Rita suggests the boys disguise themselves as "wayfarers from a strange land" bringing priceless gifts. Curly is the great, nearsighted Maharaja of Canarsie who has domains on the isles of Coney and Long. Moe is the Gin of Rummy, and Larry is an accomplice. Moe and Curly exchange in conversations consisting of doublespeak and gibberish and offer the governor a raspberry lollipop, which he mistakes as a ruby as large as a turkey's egg. Moe dubs it the "Ruby de Lollipopskia." Next is a fountain pen that the governor mistakes as a tusk from a black walrus. The governor is delighted with these gifts, and requests that the Maharaja bring him some fair damsels. The Stooges escape quickly, not wasting a moment. However, the governor's secretary (Dorothy DeHaven) reveals the Stooges' true identities, and the governor is livid. Once he learns they are headed to the cutthroat pirate Black Louie, he enlists his dear pal's help to kill the escaped sailor Stooges.

The Stooges meet Black Louie (Robert Stevens) at a saloon, and engage in a game of target practice. They enlist a reluctant Larry as the live target, and begin the knife-throwing. In the interim, Rita quietly makes her presence known to the boys, and alerts them of the governor's plan. They realize they must flee, but Curly's awkward knife throwing (thanks to his glasses containing lenses as thick as soda bottles) puts Black Louie on the defense. The fight breaks out in the saloon, with the Stooges winning out. As the pirates are defeated, Moe attempts to declare himself Emperor Moe, the new ruler of the island. However, his reign is cut short as he is rendered insensate by a mallet attached to a pinball game, allowing the others to haul him away without protest.

Cast

Credited
Moe Howard as Moe
Larry Fine as Larry
Curly Howard as Curly
Vernon Dent as Governor
Christine McIntyre as Rita Yolanda
Robert Stevens as Black Louie
Dorothy DeHaven as Chiquita

Uncredited
Joe Palma as Jack
Cy Schindell as Dirk
Al Thompson as Pirate

Production notes
This is the 12th of 16 Stooge shorts with the word "three" in the title.

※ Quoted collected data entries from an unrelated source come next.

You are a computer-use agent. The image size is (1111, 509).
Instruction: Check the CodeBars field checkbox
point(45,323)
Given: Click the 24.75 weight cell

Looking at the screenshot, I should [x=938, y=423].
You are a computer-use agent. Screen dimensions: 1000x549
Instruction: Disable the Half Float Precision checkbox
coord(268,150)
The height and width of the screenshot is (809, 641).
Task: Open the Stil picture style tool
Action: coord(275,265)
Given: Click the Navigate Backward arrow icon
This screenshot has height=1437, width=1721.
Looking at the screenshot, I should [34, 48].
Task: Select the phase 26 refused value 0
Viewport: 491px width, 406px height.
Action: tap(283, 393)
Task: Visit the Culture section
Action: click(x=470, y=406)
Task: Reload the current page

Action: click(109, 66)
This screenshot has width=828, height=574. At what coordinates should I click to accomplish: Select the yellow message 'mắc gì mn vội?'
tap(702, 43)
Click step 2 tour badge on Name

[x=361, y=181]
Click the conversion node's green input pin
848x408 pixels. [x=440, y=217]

The Stooges had previously performed the "Maharaja" routine in the 1941 film Time Out for Rhythm. They would resurrect the routine with Joe DeRita as the third stooge for the 1963 theatrical feature The Three Stooges Go Around the World in a Daze and on The Steve Allen Show. Moe Howard also later performed a variation of the routine, with Mike Douglas and Soupy Sales, in November 1973 television appearance on The Mike Douglas Show.

Canarsie, Brooklyn, Bay Meadows, Flatbush, Brooklyn, and the isles of Coney Island and Long Island are references to New York-based localities where brothers Moe, Curly, and Shemp Howard spent their childhood. It is all the more appropriate, as the Stooges are sailors shipwrecked off of a New York City garbage scow.

Curly's last hurrah
Three Little Pirates was filmed on April 15–18, 1946, after Curly Howard had suffered a series of minor strokes. As a result of his illness, Curly's performances had been marred by slurred speech and slower timing. Much of the action in previous films (Three Loan Wolves, G.I. Wanna Home) had been shifted away from the ailing Stooge and placed in the hands of co-stars Moe and Larry.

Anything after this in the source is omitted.